イルベリードラゴンは、大迷宮深部のエリアに出現する極めて珍しい魔生物だ。
大迷宮有数の強さを誇り、討伐すればかなり高額の賞金が出る。
「俺、二回くらい死に掛けた」
「あー、僕は一回、かな」
「俺はギリギリだな」
「こうしてメシが食えるのは、イシュと殿下のおかげです」
一流の魔法使いであるイシュルカと殿下は治癒魔法も回復魔法も使える。条件付ではあるが、蘇生魔法もだ。
いずれ劣らぬ名だたる騎士揃いだが、ドラゴンに勝つには魔法使いの助けなしでは不可能だ。
「殿下、王位継承権を持つ尊い御身でございます。どうぞお気をつけ下さいませ」
「ああ。わかっている。……私も、ドラゴンとの遭遇は予想外だったのだ」
マクシミリアンは苦笑する。
「まあ、勝てたのだから良いとするが。……それよりも留守中、変わったことはなかったか?」
「特には」
エルダは微笑んで続けた。
「ヴィーダを狙って忍び込んだ者もおりましたし、いつも通りヴィーダをかどわかそうとする盗賊などもおりました。通常通りでしたわ」
どこか妖しげにすら見える笑みに、マクシミリアンも嗤った。
「懲りない奴らだな。私がいないからといって、シリィの安全を守るのに手抜かりがあろうはずがないのに」
「世の中、愚かな人間は多いですからね」
苦笑を見せるのはイシュルカだ。このホテルの安全管理には彼もかなりの部分で関わっている。
「そもそも、シリィを招いたのは我が国であるのだ。言わば国賓だぞ。それをどうこうしようなど片腹痛いというものだ」
マクシミリアンは呆れた表情で鼻をならす。
「そうですよ。……だいたい、さんざん異世界人を排除してきたくせに、ヴィーダ・シリィの料理のことがわかったら、今度は囲い込もうだなんて厚顔無恥すぎます」
異世界人というのは世界の落とし子であると言われている。対応は国によって違う。フィルダニアではもてなされるが、排除しようとする国も多い。
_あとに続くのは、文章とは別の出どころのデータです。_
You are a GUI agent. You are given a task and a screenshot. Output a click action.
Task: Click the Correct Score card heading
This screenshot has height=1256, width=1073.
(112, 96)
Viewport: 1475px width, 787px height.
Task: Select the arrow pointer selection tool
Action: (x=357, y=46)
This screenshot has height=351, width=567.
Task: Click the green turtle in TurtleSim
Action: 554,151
「よいか、おまえ達。あれは、我がヴィーダにしてフィルダニアの宝。おまえ達の生命にかえても、あれを守るのだ」
「御意」
マクシミリアンの言葉にエルダは恭しく頭を下げ、口々に同じ意思を示した男たちも頭を下げた。
自身が国賓扱いの重要人物であることを、当の本人である栞だけがまったく知らないでいた。